Are builders, developers, investors, lenders, and home buyers ready to take it on?
A widely held view among developers, builders, lenders, investors, etc., is that government risk aversion went way overboard coming out of the Great Recession, and that’s been holding back housing and the economy.
There’s data loaded for bear as evidence. A National Association of Realtors study on worrying U.S. homeownership trends estimates that if housing bounced back as it should have–i.e. without crushing overreach from regulators holding it back–the sector would have added $300 billion to the U.S. economy in 2016, with a GDP impact of 1.8%.
Moreover, a new NAR study
suggests that if a normal housing rebound had occurred, there’d have been organically-driven starts of an additional 3.7 million homes across the past eight years, more than double what actually happened.
It’s hard not to imagine where we’d be now if all that production and productivity had taken place in typical post-recession fashion.
Instead, housing’s recovery has had to crawl and claw through conditions and circumstances seemingly inimical to its very existence. Unpacking the root causes from the effects, seeing one root cause as separate and distinct from others, and understanding the root cause of the root causes have been problematic.
So, old Uncle Sam–who’s always up in everybody’s business, taxing this and restricting that and requiring this and making a new code to comply with here and banning activity there–gets blamed for being the bad guy behind all of the negatives. He’s the reason the economy’s sluggish. He’s the reason deals don’t get done, money can’t move, businesses’ hands are tied, people can’t start companies or hire workers, or get loans.
Now, the complexion is changing, the barriers–real and imagined–are being lowered, and a new policy era is getting traction, focused at least initially on undoing everything Uncle Sam was preoccupied doing over the last eight plus years.

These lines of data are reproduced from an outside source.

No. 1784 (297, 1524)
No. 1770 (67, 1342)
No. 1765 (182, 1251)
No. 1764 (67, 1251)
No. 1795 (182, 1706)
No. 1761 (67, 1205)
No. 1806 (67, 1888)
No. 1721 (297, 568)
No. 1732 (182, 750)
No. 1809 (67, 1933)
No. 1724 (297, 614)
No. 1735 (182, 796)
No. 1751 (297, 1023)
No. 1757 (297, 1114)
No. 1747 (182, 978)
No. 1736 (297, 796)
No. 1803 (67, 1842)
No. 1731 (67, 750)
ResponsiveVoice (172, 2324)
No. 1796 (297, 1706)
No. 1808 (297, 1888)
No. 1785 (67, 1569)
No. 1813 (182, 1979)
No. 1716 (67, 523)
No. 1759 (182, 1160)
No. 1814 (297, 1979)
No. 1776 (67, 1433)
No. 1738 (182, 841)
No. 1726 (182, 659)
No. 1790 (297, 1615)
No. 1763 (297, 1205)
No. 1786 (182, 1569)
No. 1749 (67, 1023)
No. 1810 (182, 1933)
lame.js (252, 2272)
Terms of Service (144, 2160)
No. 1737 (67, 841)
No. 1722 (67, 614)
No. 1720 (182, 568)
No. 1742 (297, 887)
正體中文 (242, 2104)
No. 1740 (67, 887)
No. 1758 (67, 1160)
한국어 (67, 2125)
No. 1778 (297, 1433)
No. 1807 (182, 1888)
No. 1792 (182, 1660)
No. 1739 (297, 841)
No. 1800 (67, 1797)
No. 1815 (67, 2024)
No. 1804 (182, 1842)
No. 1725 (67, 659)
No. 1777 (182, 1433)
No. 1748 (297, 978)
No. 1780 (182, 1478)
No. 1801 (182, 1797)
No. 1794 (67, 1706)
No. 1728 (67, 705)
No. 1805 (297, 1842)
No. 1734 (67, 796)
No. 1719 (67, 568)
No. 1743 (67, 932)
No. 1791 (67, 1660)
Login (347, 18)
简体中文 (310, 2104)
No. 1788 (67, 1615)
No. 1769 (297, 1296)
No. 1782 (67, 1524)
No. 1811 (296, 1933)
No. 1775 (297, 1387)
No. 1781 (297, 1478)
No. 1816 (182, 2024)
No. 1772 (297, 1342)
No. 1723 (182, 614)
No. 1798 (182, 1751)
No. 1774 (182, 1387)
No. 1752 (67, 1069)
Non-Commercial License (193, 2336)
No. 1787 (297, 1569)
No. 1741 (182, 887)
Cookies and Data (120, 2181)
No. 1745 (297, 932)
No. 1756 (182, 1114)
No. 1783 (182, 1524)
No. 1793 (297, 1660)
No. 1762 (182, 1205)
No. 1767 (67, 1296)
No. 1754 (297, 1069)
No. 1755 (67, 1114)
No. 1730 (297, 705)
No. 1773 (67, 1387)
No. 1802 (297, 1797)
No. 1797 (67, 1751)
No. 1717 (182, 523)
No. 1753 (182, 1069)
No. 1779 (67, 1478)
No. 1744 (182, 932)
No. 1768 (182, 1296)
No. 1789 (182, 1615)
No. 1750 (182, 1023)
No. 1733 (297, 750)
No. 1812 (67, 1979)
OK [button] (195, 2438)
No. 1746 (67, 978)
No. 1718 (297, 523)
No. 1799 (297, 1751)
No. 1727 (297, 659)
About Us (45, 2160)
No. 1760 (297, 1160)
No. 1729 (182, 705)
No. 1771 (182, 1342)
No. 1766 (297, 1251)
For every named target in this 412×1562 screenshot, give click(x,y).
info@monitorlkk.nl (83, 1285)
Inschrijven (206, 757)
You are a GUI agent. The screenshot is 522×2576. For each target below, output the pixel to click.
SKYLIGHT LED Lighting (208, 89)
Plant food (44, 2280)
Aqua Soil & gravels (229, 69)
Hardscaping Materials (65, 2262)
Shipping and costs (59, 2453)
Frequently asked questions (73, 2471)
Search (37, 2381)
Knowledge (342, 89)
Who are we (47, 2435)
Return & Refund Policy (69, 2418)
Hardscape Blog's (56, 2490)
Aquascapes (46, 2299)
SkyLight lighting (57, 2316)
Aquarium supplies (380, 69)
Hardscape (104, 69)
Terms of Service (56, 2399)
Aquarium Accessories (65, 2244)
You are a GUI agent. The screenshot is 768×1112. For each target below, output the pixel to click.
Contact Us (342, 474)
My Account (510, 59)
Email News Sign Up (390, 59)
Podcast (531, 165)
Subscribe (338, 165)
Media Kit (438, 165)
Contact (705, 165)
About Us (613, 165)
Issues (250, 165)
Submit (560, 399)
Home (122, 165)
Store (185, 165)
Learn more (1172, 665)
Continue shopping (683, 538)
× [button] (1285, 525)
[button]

Fact is, for housing and real estate to work well and normally, they must tolerate certain amounts of risk. The private sector only ever fully engages in business opportunities when competitive edge goes to ones whose risks are both bolder and smarter than others’. Overregulation has held back some fair amount of this investment, reduced the pool of active players, and stunted the overall growth of capital put in place in the sector because competition has been thwarted.
New days, new risk tolerance levels, and new rewards to those who’re successful at managing those risks, are at hand.
We’re starting to see signs everywhere. Here’s two examples (note, both of these articles are behind the WSJ paywall … please email me if that’s a problem):
“Does Anyone Remember How to Make a Subprime Mortgage?”
“Help for Home Buyers Burdened by Student Debt.”
The question is, have lenders, investors, builders, and developers learned enough, and do they remember enough to manage themselves as the government policy pendulum swings back to a position that encourages bold risk-taking among American companies?